### Task description
Without the pictures, output all of the data exactly.

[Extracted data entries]

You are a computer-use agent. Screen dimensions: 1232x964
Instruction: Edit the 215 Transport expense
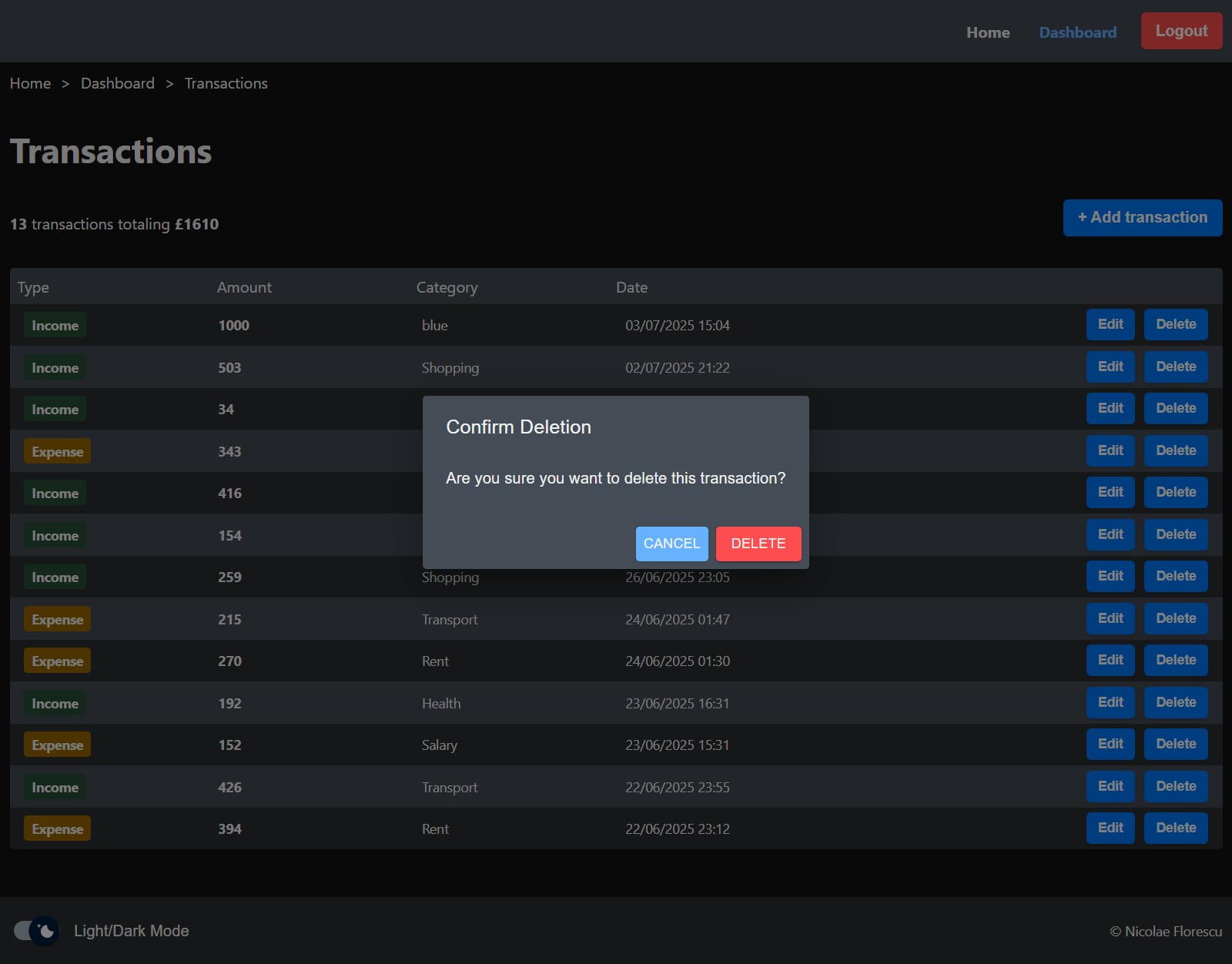(1110, 618)
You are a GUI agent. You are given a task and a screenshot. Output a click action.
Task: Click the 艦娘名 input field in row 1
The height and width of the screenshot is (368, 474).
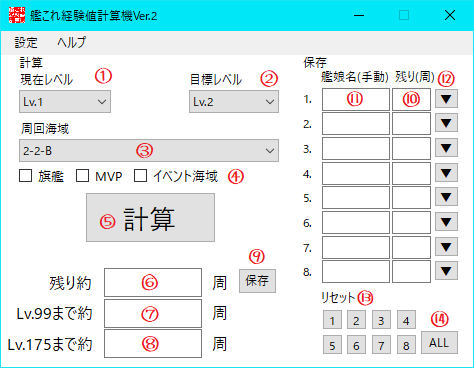point(356,99)
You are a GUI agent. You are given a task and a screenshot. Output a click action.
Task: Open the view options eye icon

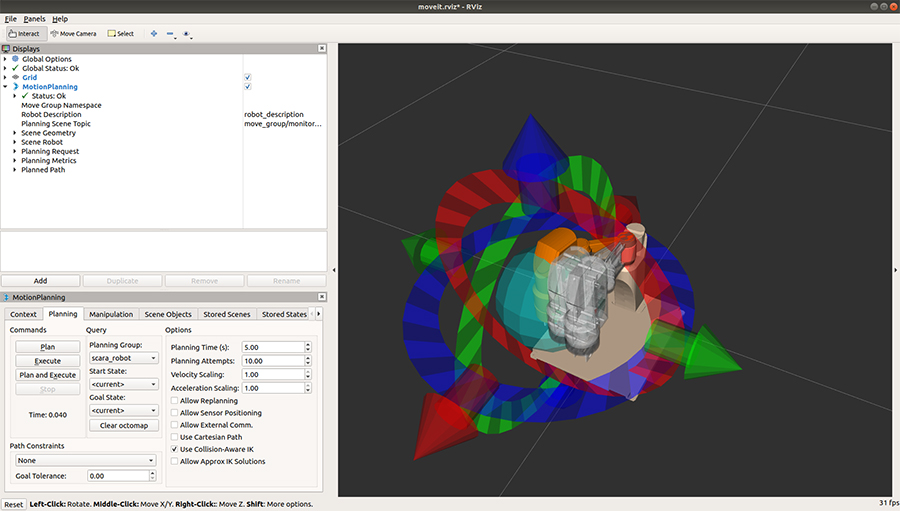point(187,33)
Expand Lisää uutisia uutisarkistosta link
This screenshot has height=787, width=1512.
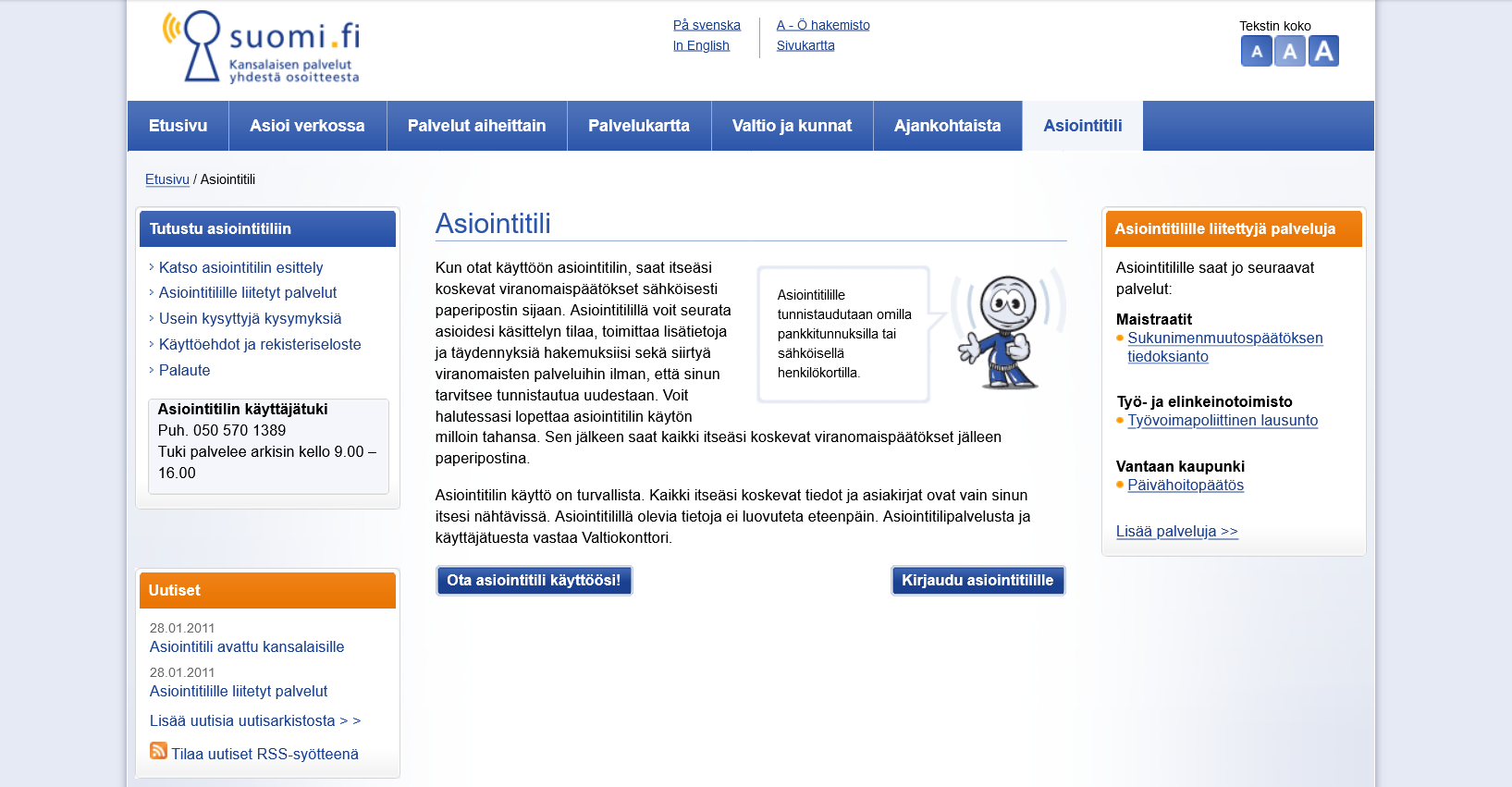(x=254, y=720)
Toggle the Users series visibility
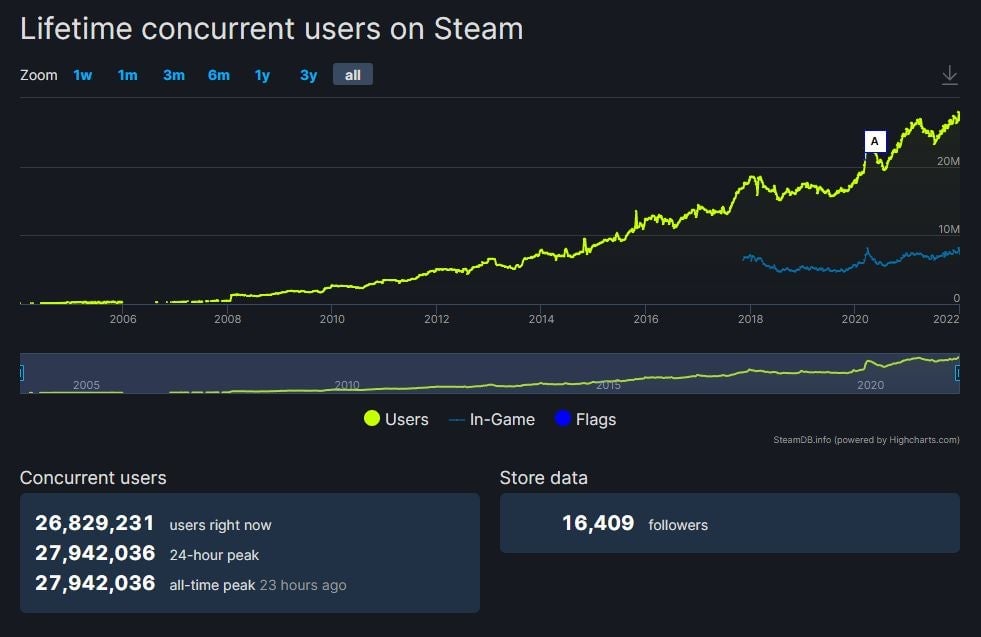The height and width of the screenshot is (637, 981). (404, 419)
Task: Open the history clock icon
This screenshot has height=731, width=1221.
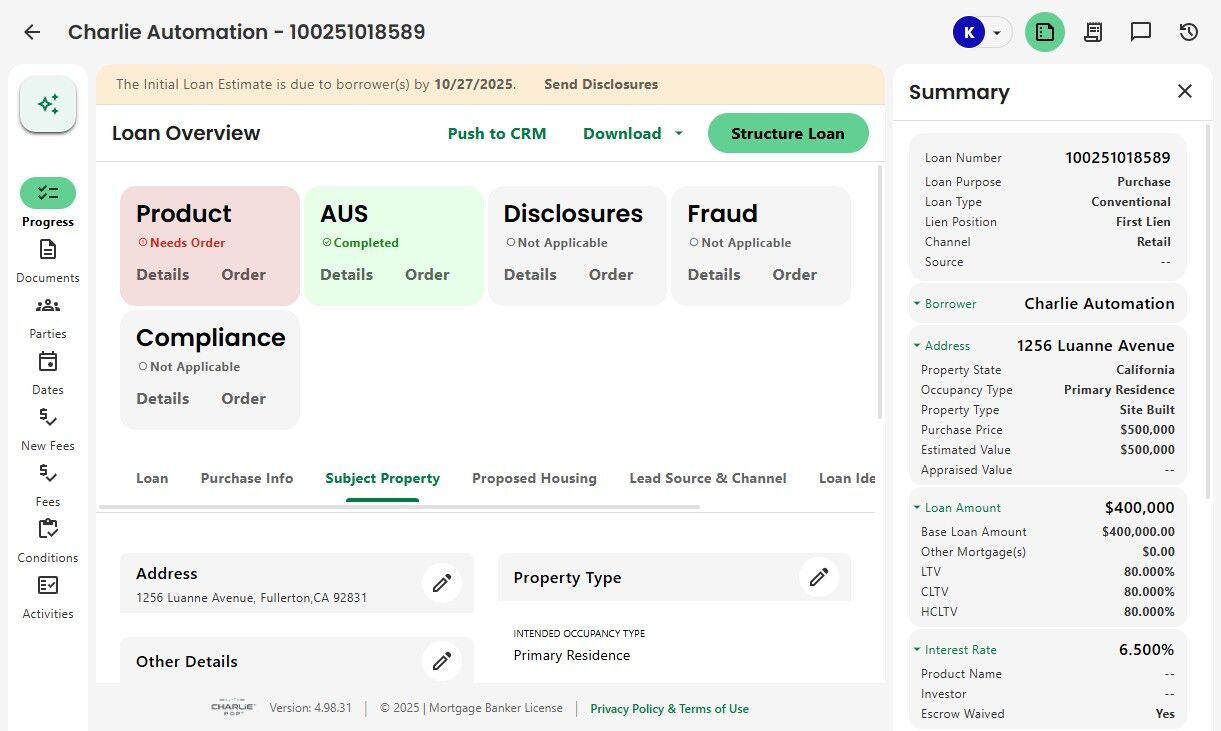Action: pos(1189,32)
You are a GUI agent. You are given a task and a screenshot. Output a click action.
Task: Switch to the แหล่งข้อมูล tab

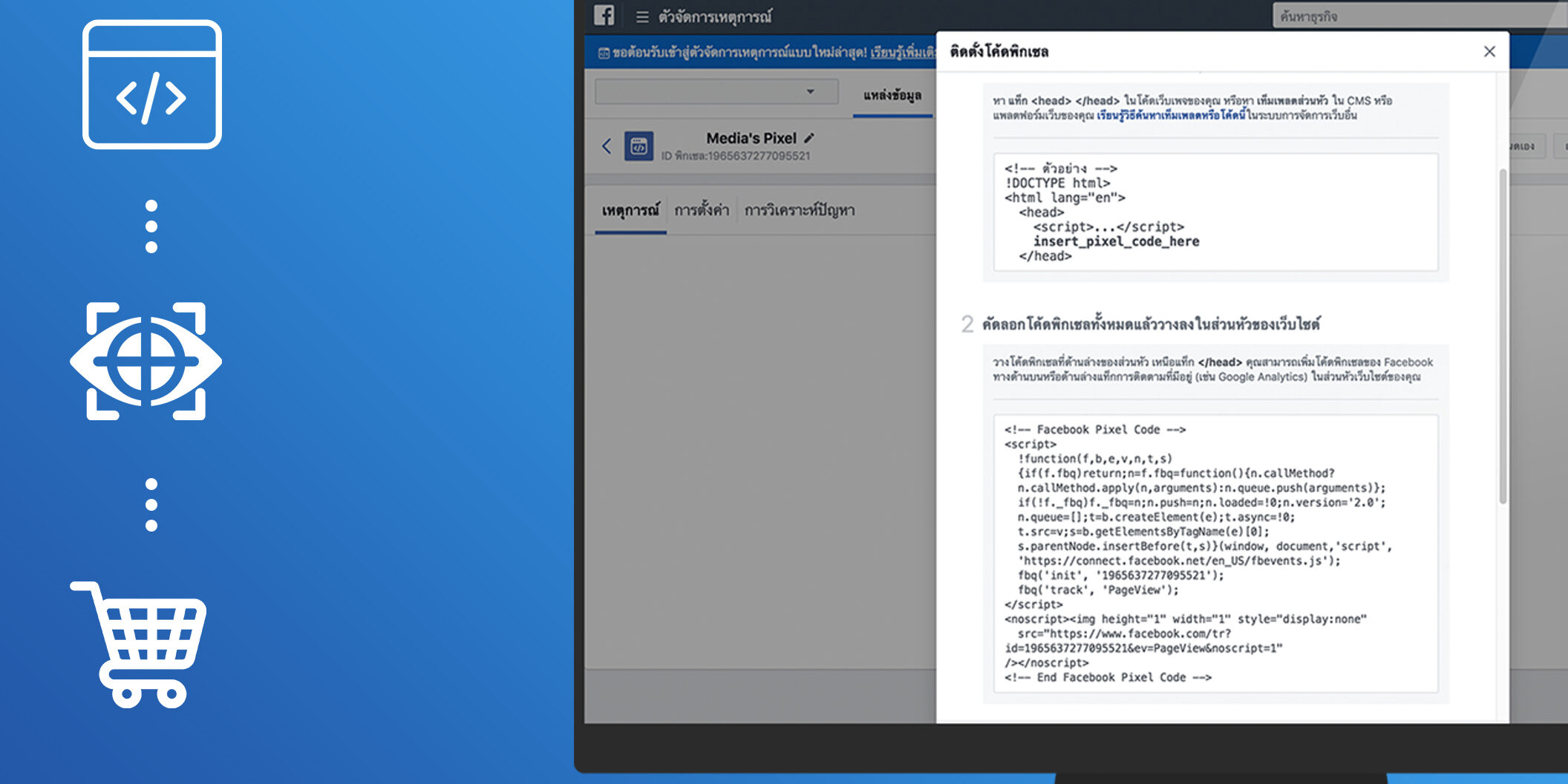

### Answer space
You are a computer-use agent. Screen dimensions: 1232x964
Instruction: Edit the 215 Transport expense
(1110, 618)
You are a GUI agent. You are given a task and a screenshot. Output a click action.
Task: Click the 艦娘名 input field in row 1
The height and width of the screenshot is (368, 474).
point(356,99)
You are a GUI agent. You are given a task and a screenshot. Output a click action.
Task: Open the view options eye icon

point(187,33)
Expand Lisää uutisia uutisarkistosta link
This screenshot has height=787, width=1512.
(x=254, y=720)
Toggle the Users series visibility
The height and width of the screenshot is (637, 981). (404, 419)
Task: Open the history clock icon
This screenshot has height=731, width=1221.
Action: pos(1189,32)
You are a GUI agent. You are given a task and a screenshot. Output a click action.
Task: Switch to the แหล่งข้อมูล tab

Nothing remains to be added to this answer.